Brand Name: Chirocaine
Active Ingredient: levobupivacaine
Indication: Chirocaine induces local or regional anesthesia for surgery and obstetrics. It is also indicated for post-operative pain management.
Company Name: Purdue Pharma L.P.
Availability: Approved for marketing in the US on 5 August 1999
Introduction
The active ingredient in Chirocaine (levobupivacaine) is an enantiomer of buvipacaine, a long-acting anesthetic. Currently, buvipacaine is the most commonly used local anesthetic in obstetrics; however, it is associated with potentially fatal cardiotoxicity. Clinical studies have shown that the risk of cardiotoxicity is not as great with Chirocaine.
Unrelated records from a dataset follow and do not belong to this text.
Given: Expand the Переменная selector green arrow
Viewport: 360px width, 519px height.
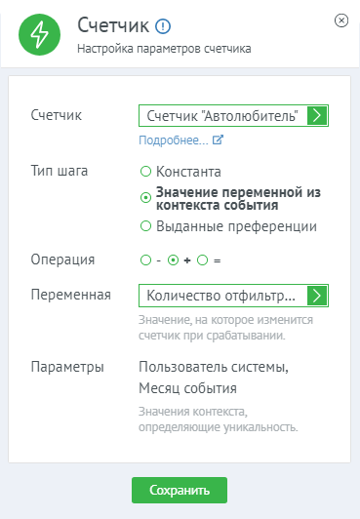Looking at the screenshot, I should point(317,296).
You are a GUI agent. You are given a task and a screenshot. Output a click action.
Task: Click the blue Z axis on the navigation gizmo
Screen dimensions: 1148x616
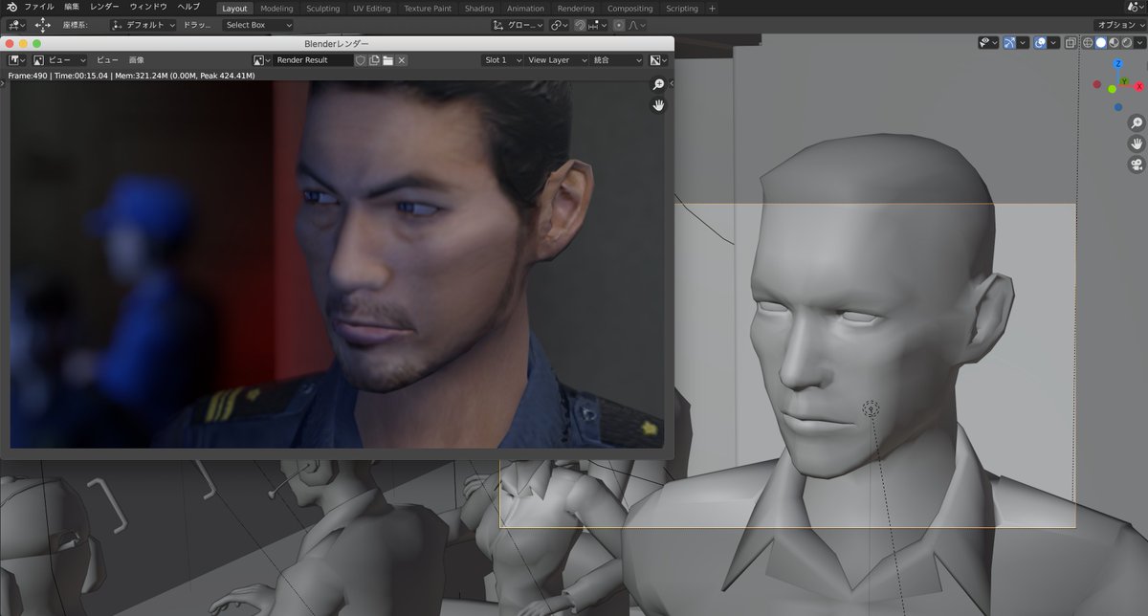click(1116, 63)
Chirocaine (levobupivacaine) is indicated for local or regional anesthesia in surgery and for post-operative pain management. More specifically, Chirocaine is to be used as surgical anesthesia for epidurals, peripheral neural blockades, and local infiltration. Chirocaine (levobupivacaine) can be used to manage pain by continuous epidural infusion or intermittent epidural blockage, continuous or intermittent peripheral neural blockage, and local infiltration.
How It Works
Chirocaine (levobupivacaine) blocks the generation and conduction of nerve impulses through a mechanism shared with most local anesthetics. Chirocaine produces an anesthetic effect by increasing the threshold for electrical excitation in the nerve. This can be achieved by slowing the propagation of the nerve impulse and by reducing the rate of rise of the action potential.
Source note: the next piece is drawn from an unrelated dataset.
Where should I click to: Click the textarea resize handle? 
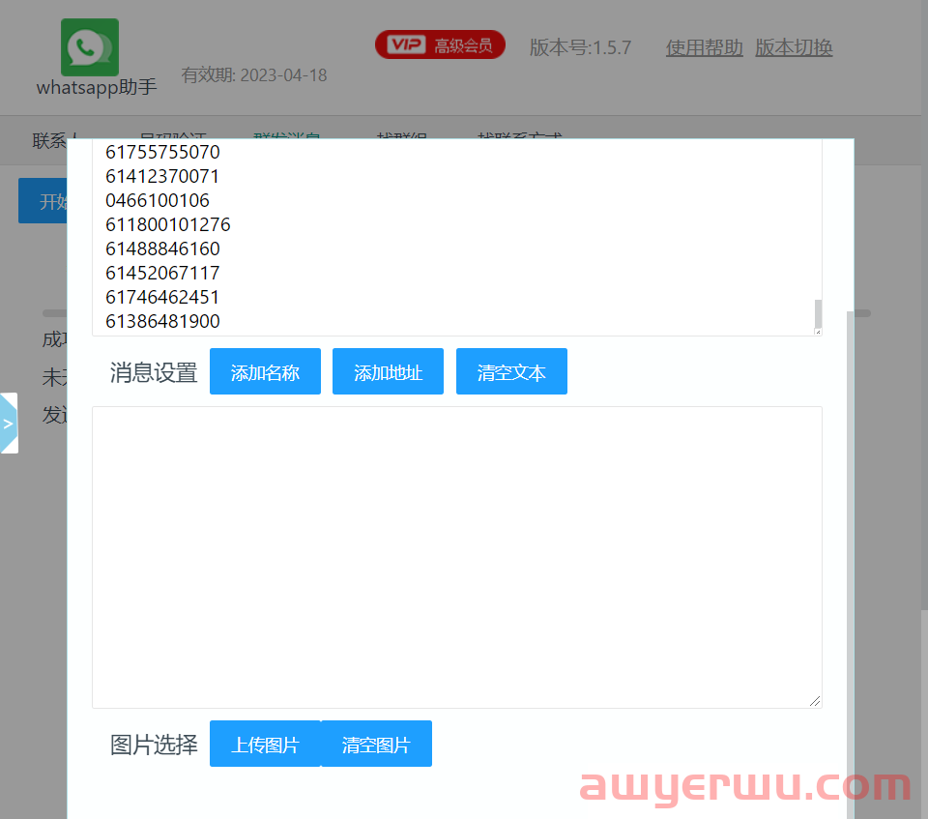[x=815, y=699]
Chirocaine (levobupivacaine): Clinical Study Results
Chirocaine (levobupivacaine) was studied as a local anesthetic in adults, as an epidural block in surgical patients, in peripheral neural blockade, and for post-operative pain control. Most of the published clinical data involved the use of Chirocaine as an epidural block for surgical patients. Two clinical studies examined Chirocaine (levobupivacaine) administered epidurally in patients undergoing cesarean section. A randomized, double-blind trial compared Chirocaine and bupivacaine, 0.50%, in 62 patients.
The mean time to sensory block measured at T4 to T6 was 10 +/- 8 minutes and 6 +/- 4 minutes for Chirocaine and bupivacaine, respectively. The mean duration of sensory and motor block was 8 +/- 1 hours and 4 +/- 1 hours for Chirocaine and 7 +/- 1 and 4 +/- 1 hours for bupivacaine. Blocks adequate for surgery were attained in 94% of Chirocaine patients and 100% of bupivacaine patients. The second trial was bupivacaine-controlled and included 62 patients undergoing cesarean section. The mean time to onset of T4 to T6 sensory block was 10 +/- 7 minutes for Chirocaine (levobupivacaine) and 9 +/- 7 minutes for bupivacaine. Bilateral blocks adequate for surgery were achieved in 94% and 91% of Chirocaine and bupivacaine patients, respectively.
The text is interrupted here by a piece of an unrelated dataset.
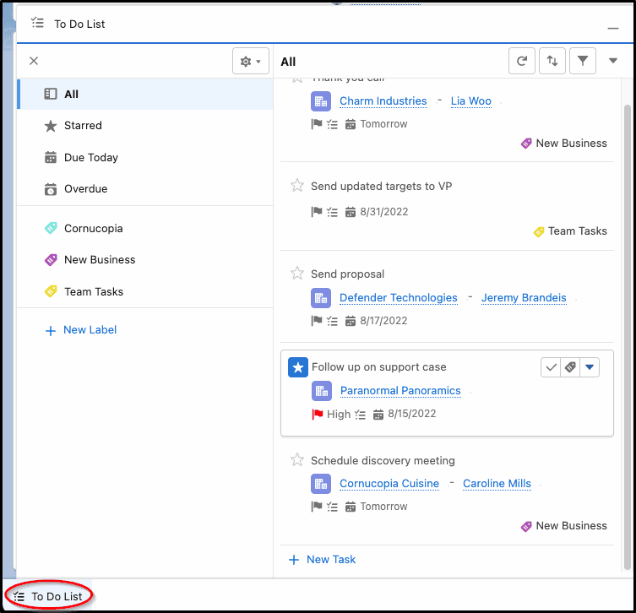
Task: Click the refresh icon in list header
Action: 522,61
The epidural administration of Chirocaine (levobupivacaine) during labor and delivery was compared to bupivacaine in a randomized, double-blind trial. Intermittent injections of Chirocaine 0.25% or bupivacaine 0.25% via an epidural catheter were administered to 68 patients. The median duration of pain relief was 49 minutes for Chirocaine patients and 51 minutes for bupivacaine patients. Following the first top-up injections, 91% of Chirocaine patients and 90% of bupivacaine patients received relief from pain.
Epidural administration of Chirocaine (levobupivacaine) was examined in 85 patients undergoing lower limb or major abdominal surgery. This randomized, double-blind study compared Chirocaine 0.5% and 0.75% to bupivacaine. The mean time to onset of sensory block was 14 +/- 6 minutes for Chirocaine and 14 +/- 10 minutes for bupivacaine in abdominal surgery patients. The time to complete regression of the block was 551 +/- 88 minutes for Chirocaine patients and 506 +/- 71 minutes for bupivacaine patients.
What the Patient Should Know
Adverse events that occurred in patients treated with Chirocaine (levobupivacaine) were no different from those associated with other amide-type local anesthetics. The majority of these adverse events due to this class of drugs are related to excessive plasma drug levels as a result of overdose, unintentional intravascular injection, or slow metabolic breakdown. The most common adverse events were hypotension, nausea, fever, and vomiting.
As with other anesthetics, the patient may experience transient loss of sensation and motor activity in the anesthetized part of the body after proper administration of regional anesthesia. Nursing mothers should be cautious, since most local anesthetics are distribute into human milk. Although the presence of Chirocaine in human milk has not been well studied, small amounts of Chirocaine (levobupivacaine) were detected in the pups of rats after the drug was administered to the nursing mother.